:: RECORDS FOR THIS TASK ::
-- BEGIN --

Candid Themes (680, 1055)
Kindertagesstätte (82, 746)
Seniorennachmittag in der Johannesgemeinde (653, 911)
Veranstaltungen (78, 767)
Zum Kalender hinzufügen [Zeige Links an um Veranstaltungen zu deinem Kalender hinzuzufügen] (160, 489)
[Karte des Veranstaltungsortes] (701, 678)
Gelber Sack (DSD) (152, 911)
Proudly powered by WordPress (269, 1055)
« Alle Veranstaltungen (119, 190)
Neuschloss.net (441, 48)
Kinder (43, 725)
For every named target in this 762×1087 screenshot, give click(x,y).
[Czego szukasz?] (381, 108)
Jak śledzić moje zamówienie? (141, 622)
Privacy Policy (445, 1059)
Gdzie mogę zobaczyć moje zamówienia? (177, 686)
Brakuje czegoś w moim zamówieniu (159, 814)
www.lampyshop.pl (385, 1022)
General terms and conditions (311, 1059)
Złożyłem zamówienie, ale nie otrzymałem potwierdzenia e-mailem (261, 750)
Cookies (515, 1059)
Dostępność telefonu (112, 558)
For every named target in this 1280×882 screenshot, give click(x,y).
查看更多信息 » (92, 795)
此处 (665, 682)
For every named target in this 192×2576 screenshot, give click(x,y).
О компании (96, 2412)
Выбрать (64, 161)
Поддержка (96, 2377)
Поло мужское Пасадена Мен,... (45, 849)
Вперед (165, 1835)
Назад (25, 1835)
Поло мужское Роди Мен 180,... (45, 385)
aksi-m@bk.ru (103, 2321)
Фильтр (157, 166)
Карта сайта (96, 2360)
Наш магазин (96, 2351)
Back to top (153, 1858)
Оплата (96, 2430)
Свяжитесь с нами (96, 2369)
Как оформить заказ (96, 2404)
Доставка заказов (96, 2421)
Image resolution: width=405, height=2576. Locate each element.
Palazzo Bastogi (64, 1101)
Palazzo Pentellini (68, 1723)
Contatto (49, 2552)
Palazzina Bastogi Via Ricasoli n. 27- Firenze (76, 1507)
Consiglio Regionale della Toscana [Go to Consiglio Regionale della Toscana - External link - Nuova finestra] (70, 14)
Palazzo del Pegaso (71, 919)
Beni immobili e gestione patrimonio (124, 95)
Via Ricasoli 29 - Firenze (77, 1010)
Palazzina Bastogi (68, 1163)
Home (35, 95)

-- END --

:: AIM OF THE EXERCISE ::
Which lines in the records above contain the string "Ricasoli"? Copy each of them in full.

:: CORRECT ANSWER ::
Palazzina Bastogi Via Ricasoli n. 27- Firenze (76, 1507)
Via Ricasoli 29 - Firenze (77, 1010)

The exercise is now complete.